------ ПРЕДОСТАВЛЕННЫЙ ОТРЫВОК
Но получается пока, опять же, по этим слухам, которые имеют, все-таки, некий источник и не один, что могут быть заменены даже все ключевые министры. И это относится и к министру обороны, и к Министерству иностранных дел, и к ВПК, и к Генпрокурору, и к Следственному комитету.

― ...То есть надо так понимать: Медведев остается на своем посту, а все они меняются. А почему, а чем не угодил тот же Лавров, тот же Шойгу?

― Нет, почему? Лавров — прекрасный министр. Но дело в том, что, я думаю, он сам устал.

― Устал?

― Конечно. Ну это же очень нервная работа, особенно последние... Действительно, очень нервная и тяжелая последние 3-4 года. Он там как лев сражается. Вот, как бы ни относиться к российской внешней политике, дипломаты у нас очень хорошие. И Лавров — блестящий переговорщик, и он в тяжелой ситуации, в общем-то, умудряется как-то защищать эту позицию России, которая находится под нарастающим огнем со всех сторон. От этого можно устать. И по некоторым слухам он, в общем, несколько раз говорил о том, что он был бы не прочь уже уйти на покой.

Что касается министра обороны, то он слишком влиятелен. А вы знаете, в системах, подобных российской, слишком влиятельный, слишком популярный министр обороны — он может представлять некоторую угрозу. Несмотря даже на то, что их с Путиным связывают хорошие личные, дружеские отношения, тем не менее, вот, с точки зрения места и влияния, угрозы... Что касается кураторства ВПК, мне кажется, здесь всё более или менее понятно: это неудачи космической программы.
------------
------ ИСХОДНЫЕ ДАННЫЕ
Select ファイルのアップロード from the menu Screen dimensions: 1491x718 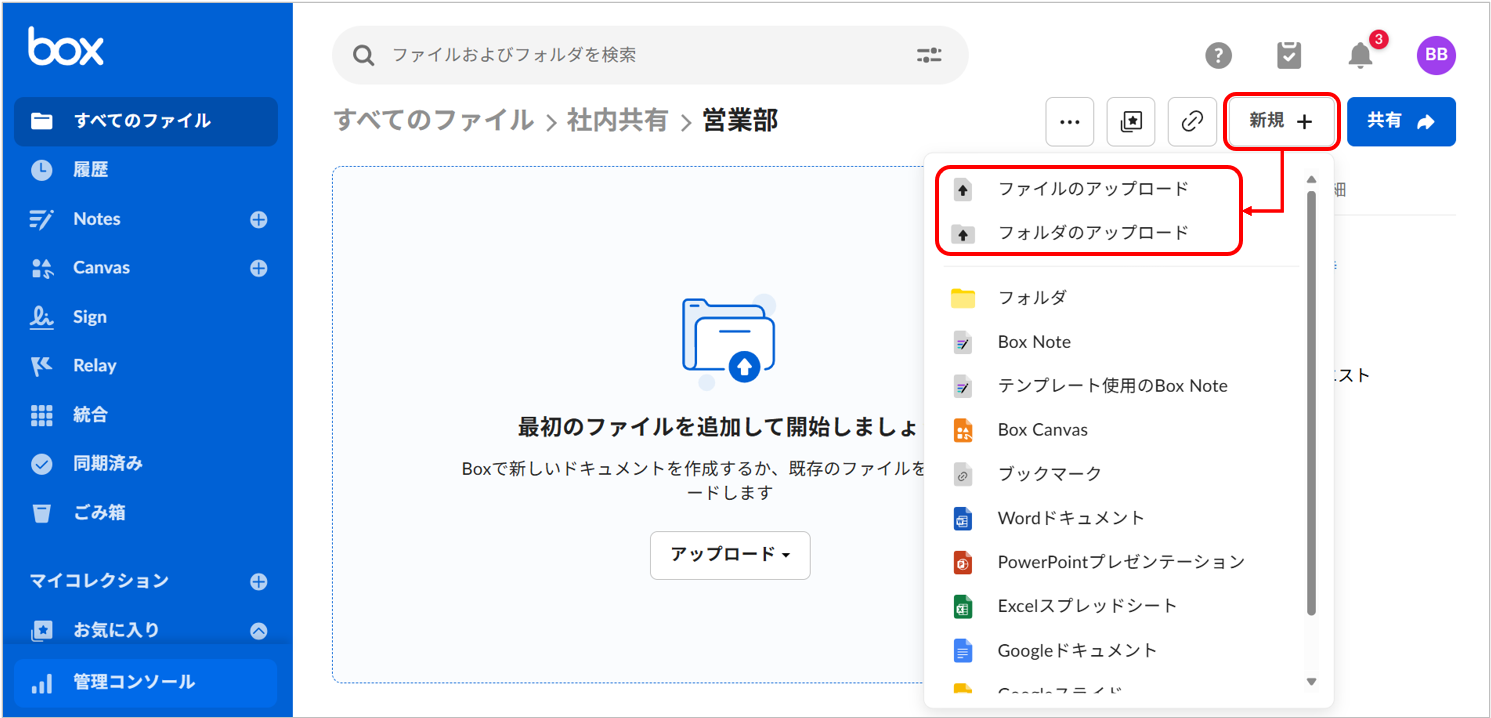point(1092,189)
------------
*ЗАДАНИЕ*: Продолжите отрывок интервью о возможной замене ключевых министров, начав сразу после его последнего предложения.

*ОТВЕТ*:
― Прокуратура.

― Прокуратура... Дело в том, что президента очень раздражают скандалы, которые стали достоянием публичности. А скандал вокруг Чайки, вы помните, был первым из серии скандалов, он стал достоянием публичности. И плюс вот эта давнишняя идея, что поскольку Следственный комитет не стал российским аналогом ФБР, то надо бы его слить уже, наконец, и вернуть обратно. Ну и, соответственно, нового начальника.

― А если новый там появится, можно ли ожидать каких-то изменений вот в тех громких делах?

― Вольности и свобод? (смеется) Нет, не стоит.

― Не стоит?

― Вольности и свобод — нет.

― То есть курс останется всё равно прежним?

― Он останется колеблющимся. То есть не надо ожидать ни вольностей и свобод, но не надо ожидать и, там, репрессий, ужесточения. Это не очень рационально с точки зрения власти.

― То ест всех, кого сейчас хотят посадить, посадят? А дальше будет видно?

― Их посадят — в этом не должно быть, к сожалению, никаких сомнений. Вопрос только в том, сколько они получат, какое наказание.

― Про главу министерства культуры никаких слухов нет?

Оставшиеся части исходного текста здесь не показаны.